Give this a shot and if you still have problems don't hesitate to follow up here with more questions.
3 Comments
Tommy McDonald
on 15 Mar 2021
Elif
on 13 Oct 2024
Hello, I used your solution for my code of calculating a trajectory of an electron in varying electric and magnetic fields. For some reason, when I set the starting position and velocities to zero, the code does not calculate the electric or magnetic fields when they are position dependent.

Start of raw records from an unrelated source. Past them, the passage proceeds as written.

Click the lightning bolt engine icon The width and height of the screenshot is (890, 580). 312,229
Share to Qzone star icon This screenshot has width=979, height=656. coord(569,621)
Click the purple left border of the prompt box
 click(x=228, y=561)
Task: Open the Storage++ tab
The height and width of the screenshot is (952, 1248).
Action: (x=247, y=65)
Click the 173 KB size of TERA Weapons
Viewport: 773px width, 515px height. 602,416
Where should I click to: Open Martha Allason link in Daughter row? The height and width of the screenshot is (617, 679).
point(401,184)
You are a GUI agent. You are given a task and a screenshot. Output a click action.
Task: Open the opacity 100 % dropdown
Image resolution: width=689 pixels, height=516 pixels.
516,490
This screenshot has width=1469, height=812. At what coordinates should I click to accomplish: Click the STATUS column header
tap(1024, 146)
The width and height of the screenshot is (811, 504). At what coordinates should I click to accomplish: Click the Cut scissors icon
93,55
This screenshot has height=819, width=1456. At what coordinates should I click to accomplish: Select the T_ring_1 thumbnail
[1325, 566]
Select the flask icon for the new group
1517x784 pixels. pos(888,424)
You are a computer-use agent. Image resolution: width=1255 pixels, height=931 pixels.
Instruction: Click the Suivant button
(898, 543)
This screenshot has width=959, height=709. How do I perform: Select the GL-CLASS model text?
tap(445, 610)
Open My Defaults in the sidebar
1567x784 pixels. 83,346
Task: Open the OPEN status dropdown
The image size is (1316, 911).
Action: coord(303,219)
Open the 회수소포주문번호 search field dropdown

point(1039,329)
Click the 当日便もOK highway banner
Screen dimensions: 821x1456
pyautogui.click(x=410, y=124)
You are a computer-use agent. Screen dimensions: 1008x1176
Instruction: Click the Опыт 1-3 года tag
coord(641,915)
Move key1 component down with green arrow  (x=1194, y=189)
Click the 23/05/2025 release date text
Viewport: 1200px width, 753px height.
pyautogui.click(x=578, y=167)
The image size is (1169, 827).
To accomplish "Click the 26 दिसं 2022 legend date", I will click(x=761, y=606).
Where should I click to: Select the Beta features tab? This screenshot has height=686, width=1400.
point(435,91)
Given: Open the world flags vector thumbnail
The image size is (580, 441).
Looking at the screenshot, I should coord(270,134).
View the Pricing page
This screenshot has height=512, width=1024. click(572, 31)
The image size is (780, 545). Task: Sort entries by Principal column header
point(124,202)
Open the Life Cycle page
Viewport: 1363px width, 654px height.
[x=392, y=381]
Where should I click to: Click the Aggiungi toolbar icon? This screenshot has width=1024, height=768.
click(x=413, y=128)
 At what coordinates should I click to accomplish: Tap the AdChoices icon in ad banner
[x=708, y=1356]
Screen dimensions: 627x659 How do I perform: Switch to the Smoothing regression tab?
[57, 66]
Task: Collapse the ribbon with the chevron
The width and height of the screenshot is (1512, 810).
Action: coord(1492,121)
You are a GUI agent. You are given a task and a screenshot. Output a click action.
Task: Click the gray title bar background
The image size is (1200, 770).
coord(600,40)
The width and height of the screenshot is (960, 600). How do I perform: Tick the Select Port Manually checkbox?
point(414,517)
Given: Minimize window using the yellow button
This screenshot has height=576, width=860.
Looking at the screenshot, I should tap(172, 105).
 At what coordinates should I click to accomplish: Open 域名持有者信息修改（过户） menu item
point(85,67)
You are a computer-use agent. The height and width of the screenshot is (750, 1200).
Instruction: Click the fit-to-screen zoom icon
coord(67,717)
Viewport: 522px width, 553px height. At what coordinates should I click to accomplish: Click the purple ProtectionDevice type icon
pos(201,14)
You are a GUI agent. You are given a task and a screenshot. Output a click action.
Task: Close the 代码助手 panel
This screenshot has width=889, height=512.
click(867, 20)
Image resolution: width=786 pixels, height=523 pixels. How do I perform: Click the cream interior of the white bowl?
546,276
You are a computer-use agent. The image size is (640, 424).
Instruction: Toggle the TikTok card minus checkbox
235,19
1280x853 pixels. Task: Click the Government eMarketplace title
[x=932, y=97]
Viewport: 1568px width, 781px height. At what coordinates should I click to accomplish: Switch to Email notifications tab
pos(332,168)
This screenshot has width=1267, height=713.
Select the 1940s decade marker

Below is my derivative function
function Va = deriv(t,rV,m,q)
% derivative function to calculate trajectory in ode45 solver
r = rV(1:3); %position vector
V = rV(4:6); %velocity vector
E = field_E(r,t); %electric field
B = field_B(r,t); %magnetic field
crs = cross(V,B); %VxB
a = [(q/m)*(E(1)+crs(1));(q/m)*(E(2)+crs(2));(q/m)*(E(3)+crs(3))];
Va = [V;a];
end
James Tursa
on 13 Oct 2024
Edited: James Tursa
on 13 Oct 2024
You would need to show us your equations for field_E( ) and field_B( ) to verify, but I suspect they may be inverse square law based on position. So if the position is 0 then the calculation divides by 0. Check to see if that is the case.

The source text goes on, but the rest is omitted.